Federal Reserve keeps interest rates steady, plans two more rate hikes this year

The Federal Reserve kept interest rates steady on Wednesday, but officials signaled they were prepared to raise rates again this year to tame persistent inflation.

The central bank kept its benchmark interest rate in the 5% to 5.25% range, the first time since January 2022 that the Fed made no changes to interest rates following a political meeting.

Fed officials, however, raised their interest rate forecast for this year, signaling that rates could reach 5.6%, implying that two more rate hikes are likely this year. Three officials see rates rising closer to 6%.

Next year, officials expect interest rates to fall by 100 basis points to around 4.6%, higher than the 4.3% forecast in March.

In its statement, the Fed said:[Holding] the stable target range at this meeting allows the committee to assess additional information and its implications for monetary policy.”

However, the officials retained language in the statement which read: “In determining the extent to which further policy tightening may be appropriate…the Committee will take into account the cumulative tightening of monetary policy, the lags with which monetary policy affects economic activity and inflation, and economic and financial developments,” leaving the central bank open to raising rates again this year.

The Fed raised rates in 10 straight policy meetings through May, taking its target range from 0%-0.25% to 5%-5.25%, the highest since 2007, in just 14 months.
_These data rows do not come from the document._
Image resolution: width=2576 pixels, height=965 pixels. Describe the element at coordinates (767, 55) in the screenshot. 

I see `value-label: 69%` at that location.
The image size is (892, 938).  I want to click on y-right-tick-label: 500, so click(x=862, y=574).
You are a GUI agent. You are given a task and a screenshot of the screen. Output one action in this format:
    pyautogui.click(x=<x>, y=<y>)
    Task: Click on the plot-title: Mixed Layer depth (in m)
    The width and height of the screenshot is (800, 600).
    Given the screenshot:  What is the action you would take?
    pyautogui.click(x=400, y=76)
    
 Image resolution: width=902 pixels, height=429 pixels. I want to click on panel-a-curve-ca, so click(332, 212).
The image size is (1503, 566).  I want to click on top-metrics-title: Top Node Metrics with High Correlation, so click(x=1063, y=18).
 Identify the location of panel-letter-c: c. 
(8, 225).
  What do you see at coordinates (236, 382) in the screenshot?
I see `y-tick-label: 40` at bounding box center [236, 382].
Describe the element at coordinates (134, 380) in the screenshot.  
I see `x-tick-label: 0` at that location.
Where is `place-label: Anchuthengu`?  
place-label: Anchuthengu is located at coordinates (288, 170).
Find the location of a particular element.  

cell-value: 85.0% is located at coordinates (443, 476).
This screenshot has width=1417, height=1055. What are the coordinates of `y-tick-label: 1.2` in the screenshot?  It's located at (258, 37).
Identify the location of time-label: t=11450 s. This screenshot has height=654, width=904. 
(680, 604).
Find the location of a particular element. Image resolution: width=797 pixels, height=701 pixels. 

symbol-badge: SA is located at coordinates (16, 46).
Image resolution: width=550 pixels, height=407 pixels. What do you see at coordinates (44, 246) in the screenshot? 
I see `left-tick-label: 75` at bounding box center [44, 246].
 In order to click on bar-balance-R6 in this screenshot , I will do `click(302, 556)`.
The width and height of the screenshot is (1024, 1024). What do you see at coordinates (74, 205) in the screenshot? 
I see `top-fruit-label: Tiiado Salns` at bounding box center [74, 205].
Wednesday’s decision to hold rates steady was unanimous.

Since peaking at 9.1% in June 2022, inflation has come down, with headline inflation rising just 4.1% in May according to data released on Tuesday. On a “basic” basis – which excludes volatility in food and energy prices – inflation hit 5.3% in May. This compares to the 5.5% seen in April.

Both readings are still well above the Fed’s 2% target.

Alongside its policy decision on Wednesday, the Fed released an updated Summary of Economic Projections (SEP), which outlines officials’ expectations for growth, inflation, rates and the labor market for the remainder of this year. year and the next two.

Fed officials see inflation ending the year near 4% now, down from 3.6% previously. Unemployment is only climbing to 4.1% from 4.5% previously. Officials now see stronger economic growth this year of 1% from 0.4% previously.

Officials again noted that the tightening of credit conditions for households and businesses is likely to weigh on the economy, hiring and inflation and that the degree of impact is uncertain.